>> Begin ITEMS
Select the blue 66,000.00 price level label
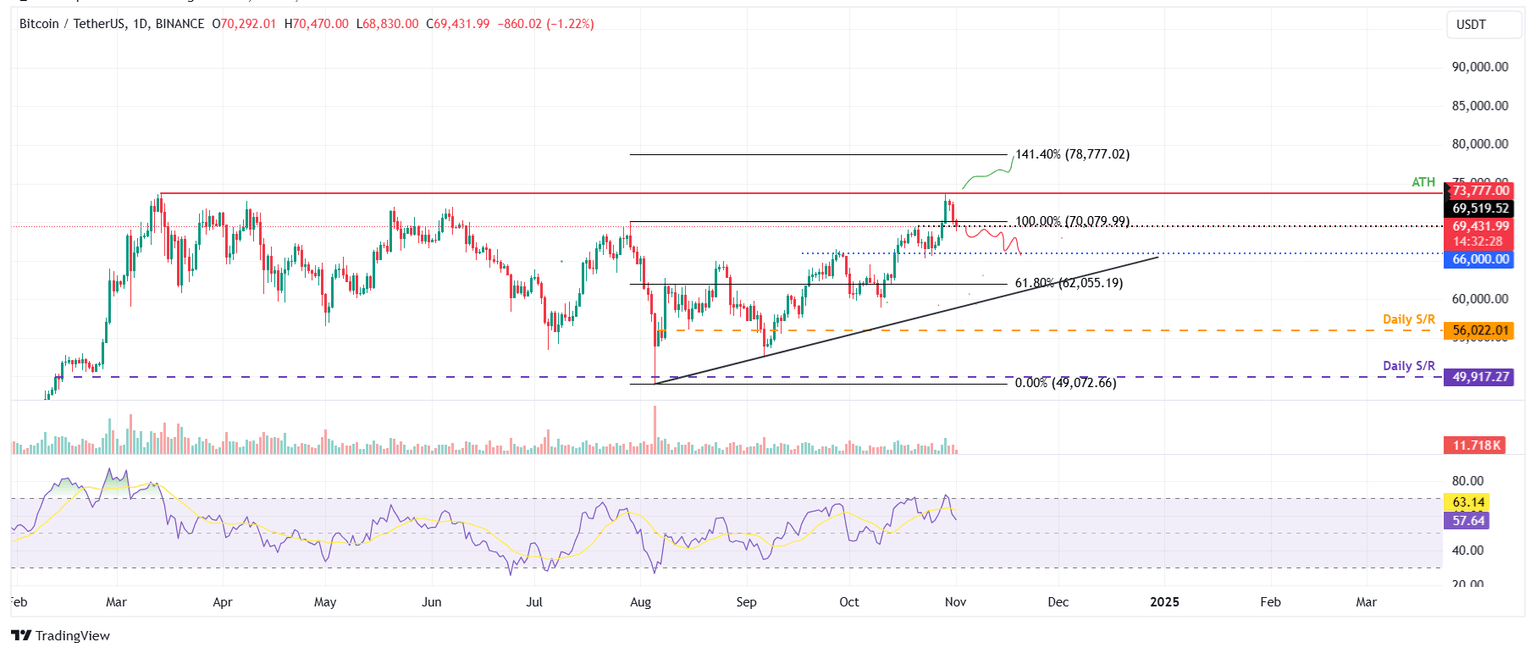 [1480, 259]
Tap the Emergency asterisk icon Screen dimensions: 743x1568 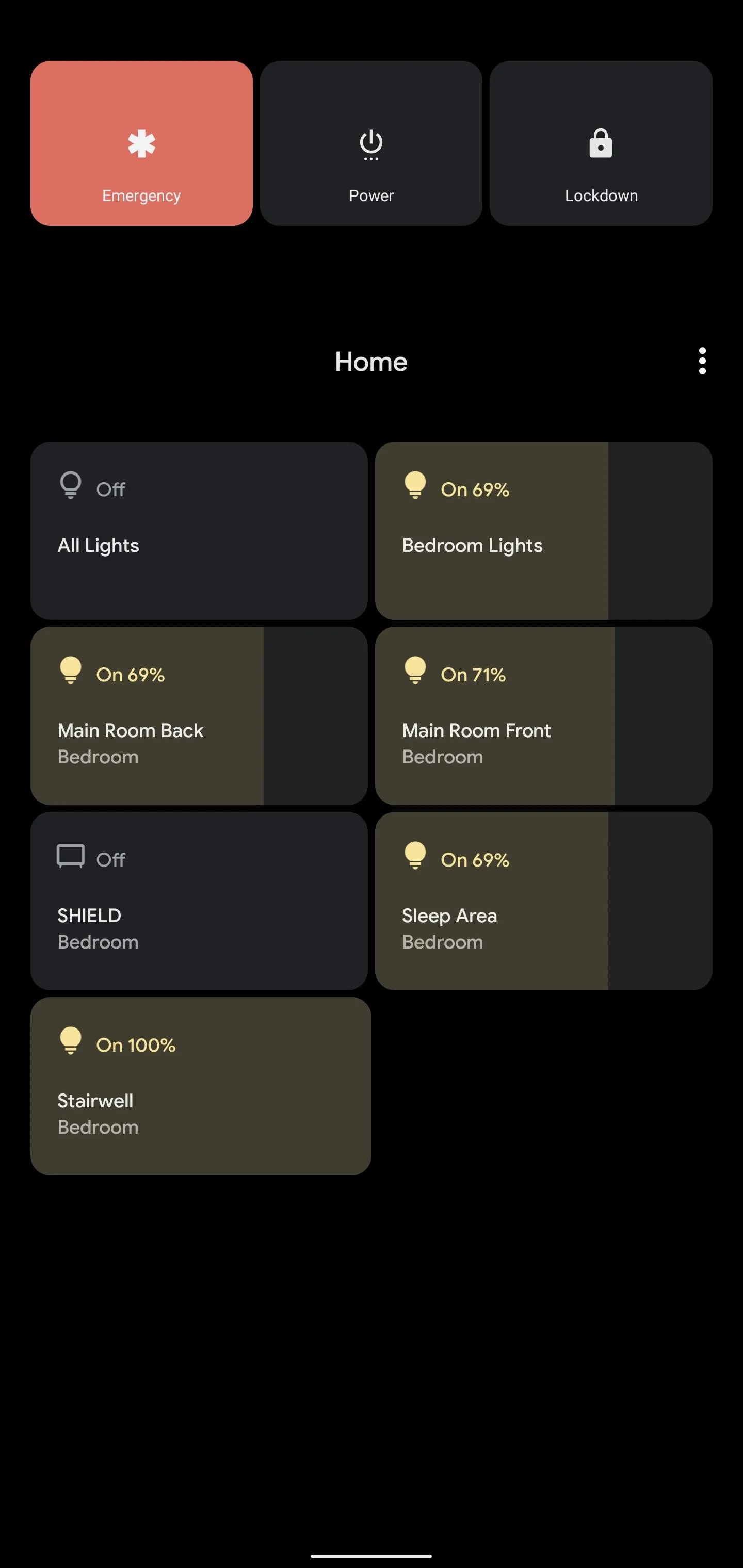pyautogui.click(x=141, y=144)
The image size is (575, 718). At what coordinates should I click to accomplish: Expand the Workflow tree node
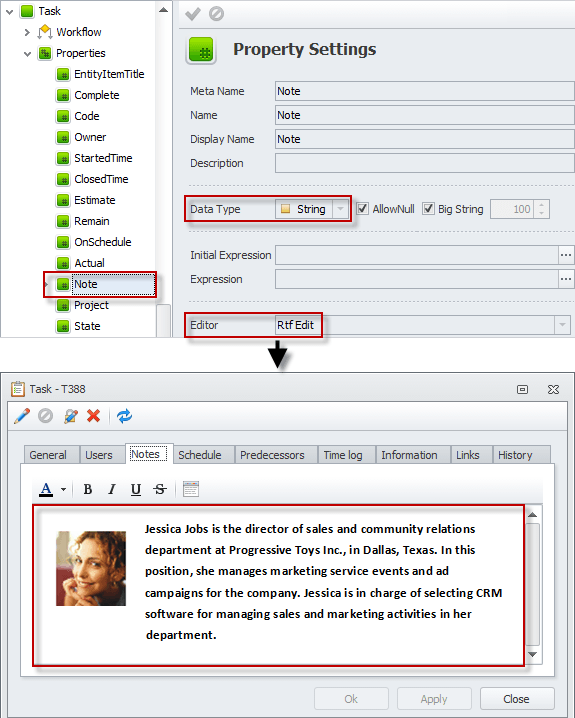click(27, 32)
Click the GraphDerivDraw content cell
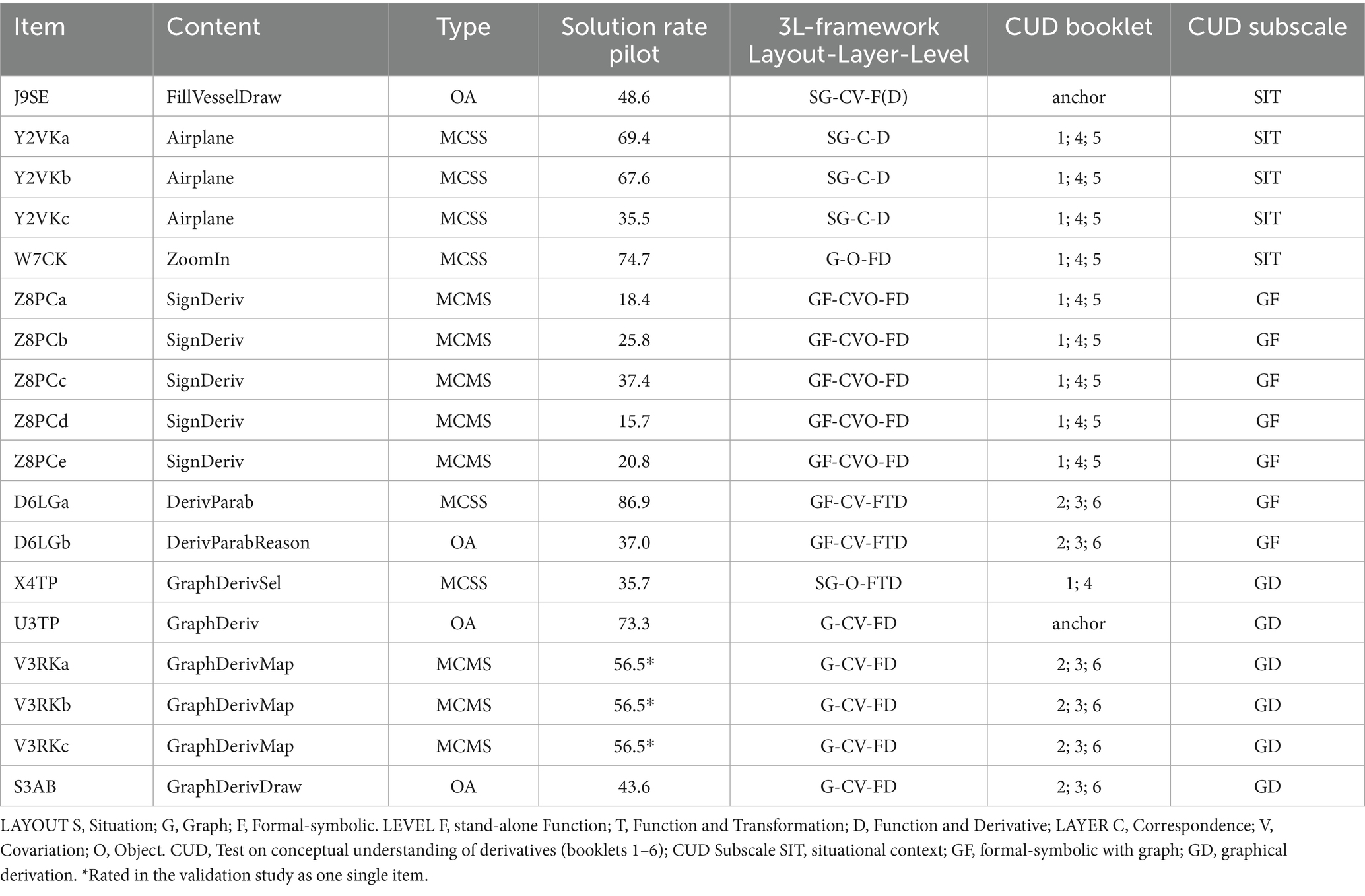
>> End ITEMS
#### SHORT PROBLEM
Rewrite the stretch of records from the line containing "The image size" through the end of the records, keeping all their wording. Multiply every coordinate in the answers by 2.55, rounding to whole numbers with halves going up, and leave out the pictures.

#### RESULT OF THE TASK
The image size is (575, 718). At what coordinates should I click to accomplish: Expand the Workflow tree node
click(69, 82)
Click the GraphDerivDraw content cell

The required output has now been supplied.